The contention that the indemnity agreements were not essential to the transaction of Dakota Tractor's ordinary affairs this Court must reject. "The general rule is that ultra vires transactions, not mala in se nor mala prohibita, are recognized as unassailable and are permitted to stand as the foundation of rights acquired under them after they have been fully performed on both sides. * * *" City of Williston v. Ludowese, 53 N.D. 797, 208 N.W. 82, which quotes with approval from Clarke v. Olson, 9 N.D. 364, 83 N.W. 519, to this effect:

 
"`It is well settled that a corporation cannot avail itself of the defense of ultra vires when the contract in question has been in good faith fully performed by the other party, and the corporation has had the full benefit of the performance and of the contract. Much less will the claim that the transaction was ultra vires be allowed as a ground for rescinding the contract, and restoring to the complaining party, on that ground, the property or funds with which he has parted, after he has had the benefit of full performance of the contract by the other party; and, in general, the plea of ultra vires will not be allowed to prevail, whether interposed for or against a corporation, when it will not advance justice, but, on the contrary, will accomplish a legal wrong." (Citing cases.) "Where it is a simple question of capacity or authority to contract, arising either on a question of regularity of organization or of power conferred by the charter, a party who has had the benefit of the agreement canont be permitted, in an action founded on it, to question its validity. It would be in the highest degree inequitable and unjust to permit the defendant to repudiate *611 a contract, the fruits of which he retains." * * *'" (Emphasis mine.)

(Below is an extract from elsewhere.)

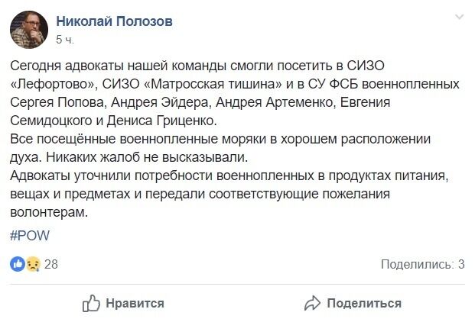Click the share arrow icon
The image size is (475, 322).
click(313, 302)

The Defendant's contention that the execution of the indemnity agreements was never authorized, consented to by the board of directors nor ratified and is, therefore, unenforceable, is, in the opinion of this Court, without any substance. It is not necessary in order to bind a corporation that all acts done by its officers should be specifically authorized by the board of directors and such authorization entered in its books. It is recognized that officers and directors of a closed corporation which is the case here, frequently act informally, but nevertheless have authority to bind the corporation. In re B-F Building Corporation, 6 Cir., 284 F.2d 679.

Moreover, the unauthorized acts of an officer of a corporation may be ratified by the corporation by conduct implying approval and adoption of the act in question. Such ratification may be express or may be inferred from silence and inaction. If the corporation, after having full knowledge of the unauthorized act, does not disavow the agency and disaffirm the transaction within a reasonable time, it will be deemed to have ratified it. Dakota Tractor beyond question executed the two indemnity agreements in question by and through its duly authorized corporate officers, and assuredly by its subsequent conduct ratified them.

The contention of Dakota Tractor that the indemnity agreements were procured by fraud is not only without foundation but is without any support whatever in the record before this Court. Plaintiff having met the burden of proof imposed upon it and having established by a clear preponderance of the credible evidence that it suffered losses in the sum of $88,729.84 under the terms of the two contract bonds, is entitled to judgment against the Defendant for that sum together with interest provided by law under the terms of the indemnity agreements.

This Memorandum Opinion is considered compliance with Rule 52(a), F.R. Civ.P., 28 U.S.C.A.

Form of judgment will be prepared by counsel for the Plaintiff and transmitted to the Clerk of this Court at Fargo.

NOTES

[1] Although the testimony was confusing as to just when the agreements were executed or whether they were both handled in the same manner, the Court believes from the testimony this is the manner in which the agreements were handled.

[2] Even if McDonna had McWethy's signature notarized in a manner not prescribed by law as contended by the Defendant, it is conceded that the signature was in fact that of Otto McWethy and that he did execute the agreements.

[3] The statute in effect at the time the indemnity agreements were executed.